Il libro
“Tolkien e l’Irlanda”: Gulisano racconta la solidarietà dello scrittore verso gli identitari cattolici oppressi dagli inglesi
Il volume affronta il tema della vicinanza spirituale dell'autore del Signore degli anelli agli irlandesi, nel nome della fede comune e di uno stile di vita vicino alle sue inclinazioni
«C’è del buono in questo mondo, padron Frodo: è giusto combattere per questo». Questa è una delle tante frasi iconiche del Signore degli anelli, capolavoro letterario di J.R.R Tolkien, amato in modo trasversale in tutto il mondo per l’importanza delle sue opere. Ma soprattutto a destra, per la sua visione del mondo che vede trionfare lo spirito sulla materia e l’avidità. C’è forse un passaggio della sua vita che in pochi conoscono e che Paolo Gulisano, nel libro intitolato Tolkien e l’Irlanda e pubblicato da Passaggio al bosco, riesce a far emergere attraverso un’analisi storica e geografica dettagliata. Nella ricerca letteraria dell’autore, il “Padre del fantasy moderno” è un grande appassionato del panorama irlandese e della sua natura. Ma non solo, perché lo scrittore inglese nutriva grande simpatia nei confronti del popolo che abita l’Isola di Smeraldo, oppresso dai protestanti nel corso della storia per via della diffusa fede cattolica.
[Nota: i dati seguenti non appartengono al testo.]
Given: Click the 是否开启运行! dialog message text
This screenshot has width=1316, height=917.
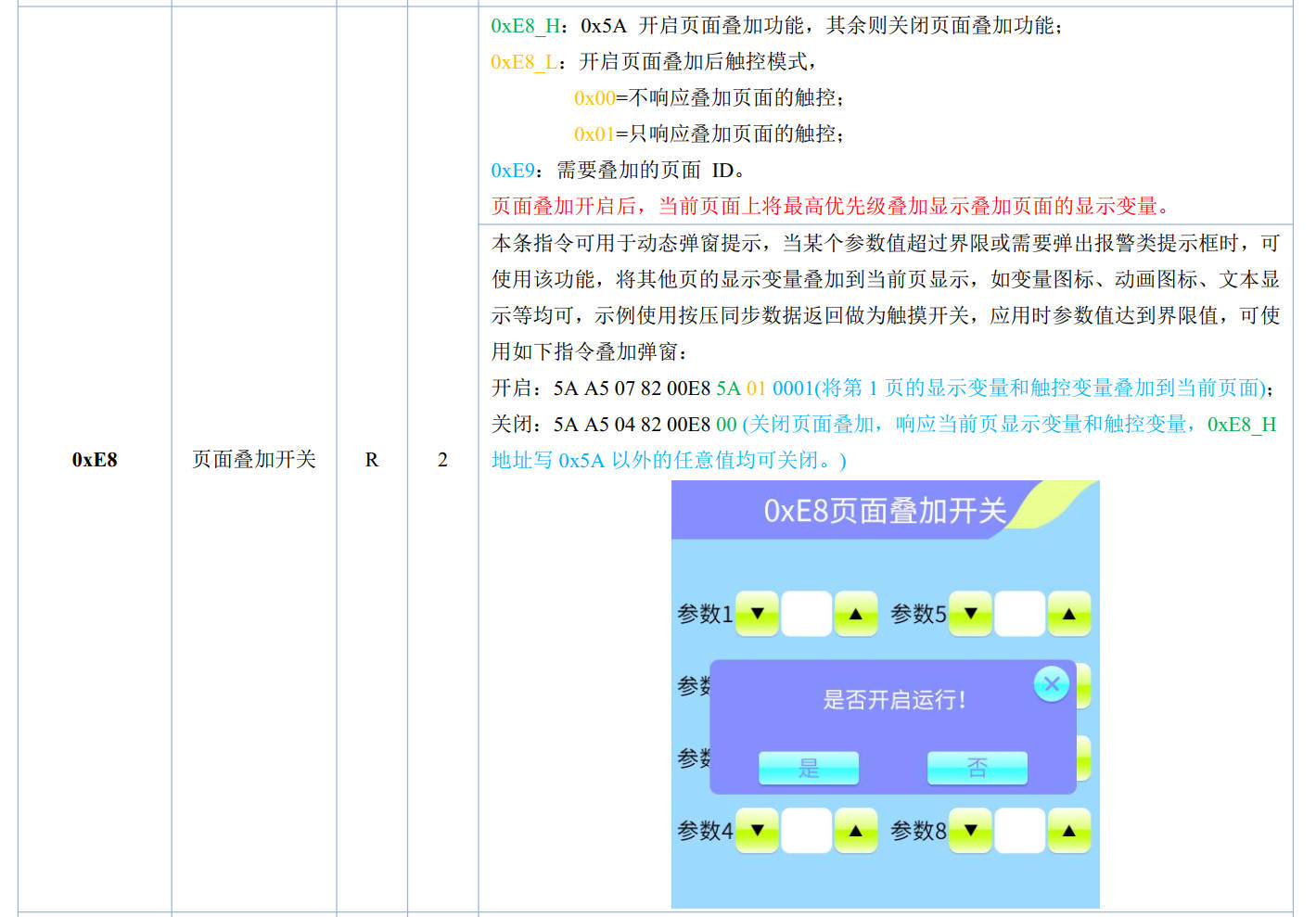Looking at the screenshot, I should tap(894, 700).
“Tolkien e l’Irlanda” una storia di fratellanza spirituale e di solidarietà
Tolkien, come racconta Gulisano nel suo volume, ha solidarizzato con gli irlandesi per via della fede comune, per poi ritrovarsi ad apprezzare ogni singolo aspetto di uno stile di vita vicino alle sue inclinazione. Nonostante la sua provenienza inglese, il romanziere è riuscito a ritrovare il senso del patriottismo in uno Stato che non era il suo, ma condivideva una radice linguistica comune e una storia congiunta. D’altra parte, Tolkien non aveva grande simpatia per i modi in cui i suoi stessi connazionali trattavano gli inglesi e soprattutto verso Winston Churchill che li definiva «strani», proprio perché non avevano alcuna intenzione di piegarsi allo stile di vita britannico. A quanto pare, lo scrittore aveva trovato la vera e propria “Terra di Mezzo” per cui battersi, dando voce alla cultura e anche a quei cittadini che sono sempre stati affezionati alle proprie radici.